=== Begin Enclosure ===

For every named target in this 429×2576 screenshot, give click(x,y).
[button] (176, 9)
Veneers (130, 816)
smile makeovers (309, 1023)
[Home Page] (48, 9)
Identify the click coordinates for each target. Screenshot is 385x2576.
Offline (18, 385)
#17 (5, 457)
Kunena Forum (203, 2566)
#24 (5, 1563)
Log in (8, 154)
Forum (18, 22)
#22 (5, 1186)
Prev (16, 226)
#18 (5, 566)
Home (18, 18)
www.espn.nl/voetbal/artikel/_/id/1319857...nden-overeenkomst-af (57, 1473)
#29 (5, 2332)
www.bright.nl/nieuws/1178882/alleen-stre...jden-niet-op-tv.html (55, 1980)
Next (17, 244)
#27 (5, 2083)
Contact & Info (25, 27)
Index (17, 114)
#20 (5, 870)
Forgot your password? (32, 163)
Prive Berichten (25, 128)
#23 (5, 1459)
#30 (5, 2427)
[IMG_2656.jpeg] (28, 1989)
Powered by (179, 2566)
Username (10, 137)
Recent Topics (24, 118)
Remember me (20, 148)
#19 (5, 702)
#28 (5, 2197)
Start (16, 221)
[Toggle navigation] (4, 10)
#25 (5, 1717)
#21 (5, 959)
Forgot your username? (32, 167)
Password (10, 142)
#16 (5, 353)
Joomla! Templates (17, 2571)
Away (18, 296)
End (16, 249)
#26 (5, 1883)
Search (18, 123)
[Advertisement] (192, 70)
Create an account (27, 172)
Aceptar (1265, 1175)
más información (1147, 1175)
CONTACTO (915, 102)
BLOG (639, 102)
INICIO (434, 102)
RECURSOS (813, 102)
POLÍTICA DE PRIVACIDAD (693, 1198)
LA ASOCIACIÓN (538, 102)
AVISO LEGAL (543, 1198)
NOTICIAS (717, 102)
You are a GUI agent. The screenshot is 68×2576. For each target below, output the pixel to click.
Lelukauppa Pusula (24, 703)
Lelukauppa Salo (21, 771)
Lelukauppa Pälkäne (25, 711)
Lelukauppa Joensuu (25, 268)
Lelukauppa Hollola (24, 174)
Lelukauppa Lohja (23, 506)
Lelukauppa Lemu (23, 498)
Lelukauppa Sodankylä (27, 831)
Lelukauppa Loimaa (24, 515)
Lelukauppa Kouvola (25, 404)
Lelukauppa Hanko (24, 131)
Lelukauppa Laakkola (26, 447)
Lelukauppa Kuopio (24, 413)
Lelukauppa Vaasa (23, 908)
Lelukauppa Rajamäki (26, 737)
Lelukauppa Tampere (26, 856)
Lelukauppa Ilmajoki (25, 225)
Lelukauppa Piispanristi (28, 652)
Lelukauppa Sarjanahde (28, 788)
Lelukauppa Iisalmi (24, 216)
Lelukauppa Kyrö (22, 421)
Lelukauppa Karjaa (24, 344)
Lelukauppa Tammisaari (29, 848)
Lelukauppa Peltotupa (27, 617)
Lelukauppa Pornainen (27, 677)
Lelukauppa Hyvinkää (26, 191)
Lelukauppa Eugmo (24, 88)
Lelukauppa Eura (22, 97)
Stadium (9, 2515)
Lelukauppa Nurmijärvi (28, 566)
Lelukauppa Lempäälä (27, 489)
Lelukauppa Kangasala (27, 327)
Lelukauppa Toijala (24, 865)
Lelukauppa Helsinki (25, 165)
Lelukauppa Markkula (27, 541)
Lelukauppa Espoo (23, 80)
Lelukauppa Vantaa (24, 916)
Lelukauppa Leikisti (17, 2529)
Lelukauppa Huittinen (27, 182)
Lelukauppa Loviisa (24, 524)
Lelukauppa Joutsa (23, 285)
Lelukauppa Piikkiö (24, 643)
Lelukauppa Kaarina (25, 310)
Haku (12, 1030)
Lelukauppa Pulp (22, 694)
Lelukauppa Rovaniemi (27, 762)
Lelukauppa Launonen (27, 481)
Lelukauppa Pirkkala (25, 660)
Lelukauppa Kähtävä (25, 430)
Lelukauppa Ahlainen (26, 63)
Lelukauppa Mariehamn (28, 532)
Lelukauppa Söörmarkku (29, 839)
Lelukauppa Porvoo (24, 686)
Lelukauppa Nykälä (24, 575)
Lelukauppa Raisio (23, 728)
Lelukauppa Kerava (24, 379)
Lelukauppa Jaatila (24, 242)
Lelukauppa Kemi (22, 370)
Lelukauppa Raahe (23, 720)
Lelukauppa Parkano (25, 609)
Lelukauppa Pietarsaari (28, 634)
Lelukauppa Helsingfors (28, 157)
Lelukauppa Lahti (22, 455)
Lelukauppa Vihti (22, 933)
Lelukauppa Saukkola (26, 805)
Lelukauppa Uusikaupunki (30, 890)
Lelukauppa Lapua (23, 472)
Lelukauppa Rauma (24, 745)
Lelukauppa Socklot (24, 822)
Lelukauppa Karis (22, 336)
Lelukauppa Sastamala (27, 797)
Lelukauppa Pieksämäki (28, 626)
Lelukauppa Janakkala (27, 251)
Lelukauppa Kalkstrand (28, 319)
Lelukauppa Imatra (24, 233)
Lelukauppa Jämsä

=== End Enclosure ===

▶ Exercise prompt
Take the line holding "Lelukauppa Piikkiö (24, 643)" and all lines after it through the end of the data, and set them down exactly.

▶ Solution for this exercise
Lelukauppa Piikkiö (24, 643)
Lelukauppa Kaarina (25, 310)
Haku (12, 1030)
Lelukauppa Pulp (22, 694)
Lelukauppa Rovaniemi (27, 762)
Lelukauppa Launonen (27, 481)
Lelukauppa Pirkkala (25, 660)
Lelukauppa Kähtävä (25, 430)
Lelukauppa Ahlainen (26, 63)
Lelukauppa Mariehamn (28, 532)
Lelukauppa Söörmarkku (29, 839)
Lelukauppa Porvoo (24, 686)
Lelukauppa Nykälä (24, 575)
Lelukauppa Raisio (23, 728)
Lelukauppa Kerava (24, 379)
Lelukauppa Jaatila (24, 242)
Lelukauppa Kemi (22, 370)
Lelukauppa Raahe (23, 720)
Lelukauppa Parkano (25, 609)
Lelukauppa Pietarsaari (28, 634)
Lelukauppa Helsingfors (28, 157)
Lelukauppa Lahti (22, 455)
Lelukauppa Vihti (22, 933)
Lelukauppa Saukkola (26, 805)
Lelukauppa Uusikaupunki (30, 890)
Lelukauppa Lapua (23, 472)
Lelukauppa Rauma (24, 745)
Lelukauppa Socklot (24, 822)
Lelukauppa Karis (22, 336)
Lelukauppa Sastamala (27, 797)
Lelukauppa Pieksämäki (28, 626)
Lelukauppa Janakkala (27, 251)
Lelukauppa Kalkstrand (28, 319)
Lelukauppa Imatra (24, 233)
Lelukauppa Jämsä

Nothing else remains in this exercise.